Roommates review – Netflix broken friendship comedy is a sweet and salty treat

4 hours ago 10

The initial fruits borne from Adam Sandler’s early days deal with Netflix were largely rotten; empty-brained and dated comedies like The Ridiculous 6, The Do-Over and Sandy Wexler. But as Sandler matured, so did his decision-making and outside of his increasing attempts to work in smarter, more textured dramatic fare, his production company Happy Madison has found success by going sweet without risking a sugar crash.
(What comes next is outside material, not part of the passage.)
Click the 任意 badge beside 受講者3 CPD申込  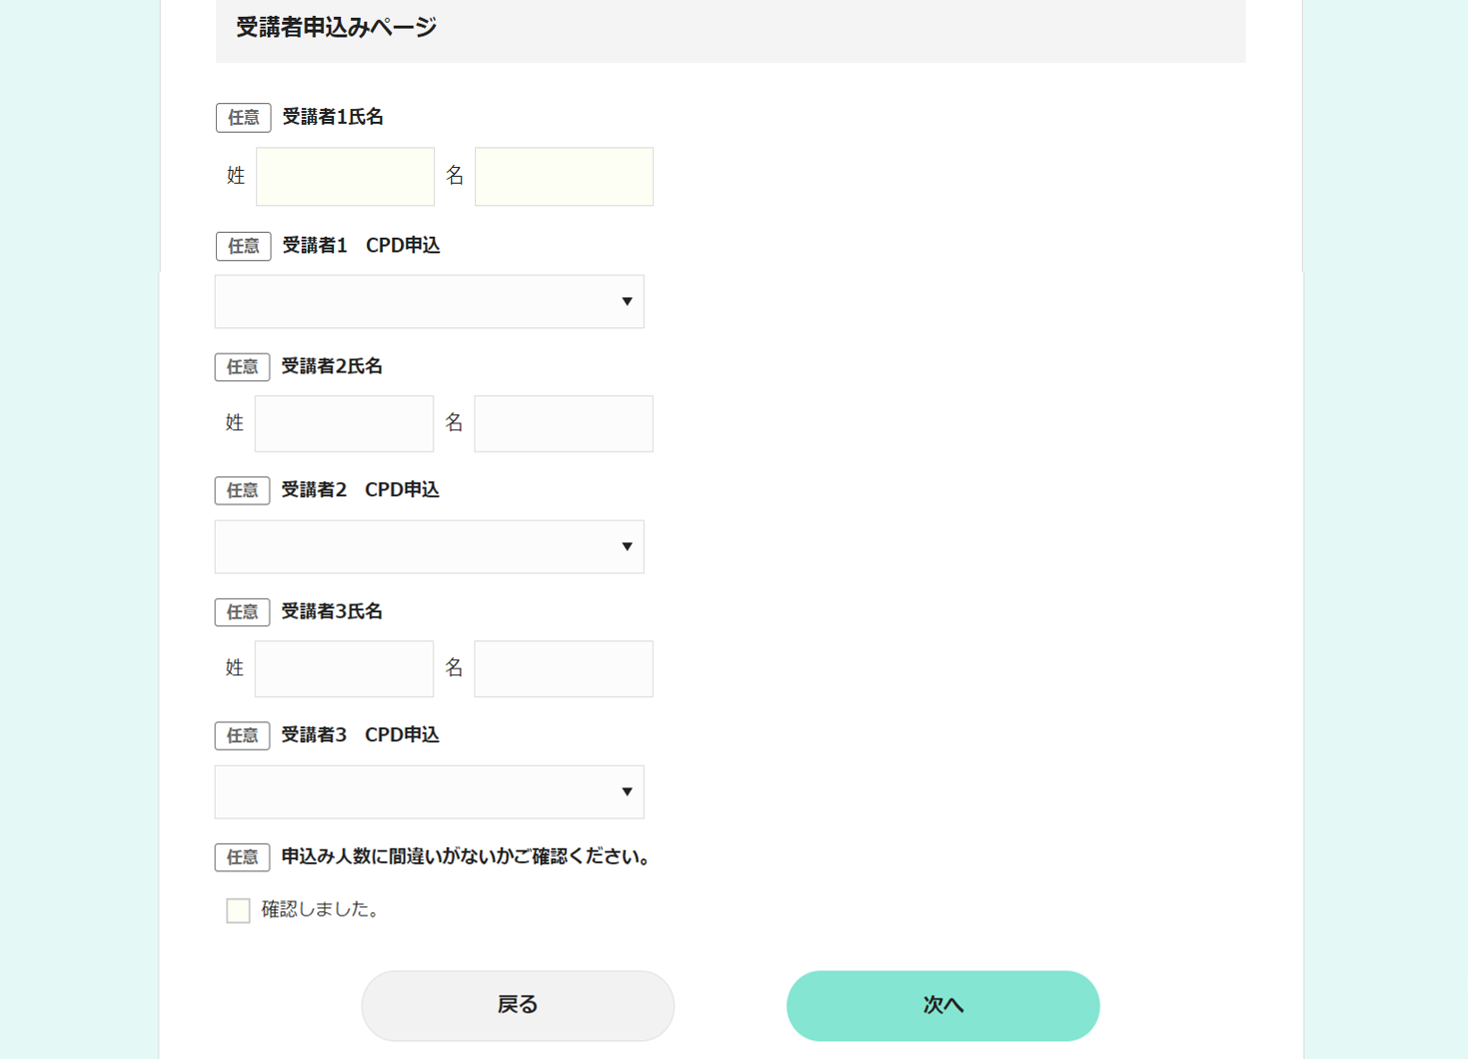click(242, 735)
His animated adventure Leo had real warmth and insight to it while his performance in the charmingly trad basketball drama Hustle was strong enough for many to see his lack of Oscar nomination as a cruel snub. But it was 2023’s coming-of-age comedy You Are So Not Invited to My Bat Mitzvah that showed where his company’s most fertile future might lie, as shepherd to a younger generation of film-makers who want to tell stories about teens that don’t patronise or undervalue. Filling the film with roles for his family – wife and two daughters all in – might have seemed like one of the more obviously bleak signs of how nepotism has corroded Hollywood but, against all odds, it worked and he’s found another role for eldest Sadie in another winner, the bizarrely buried college comedy Roommates.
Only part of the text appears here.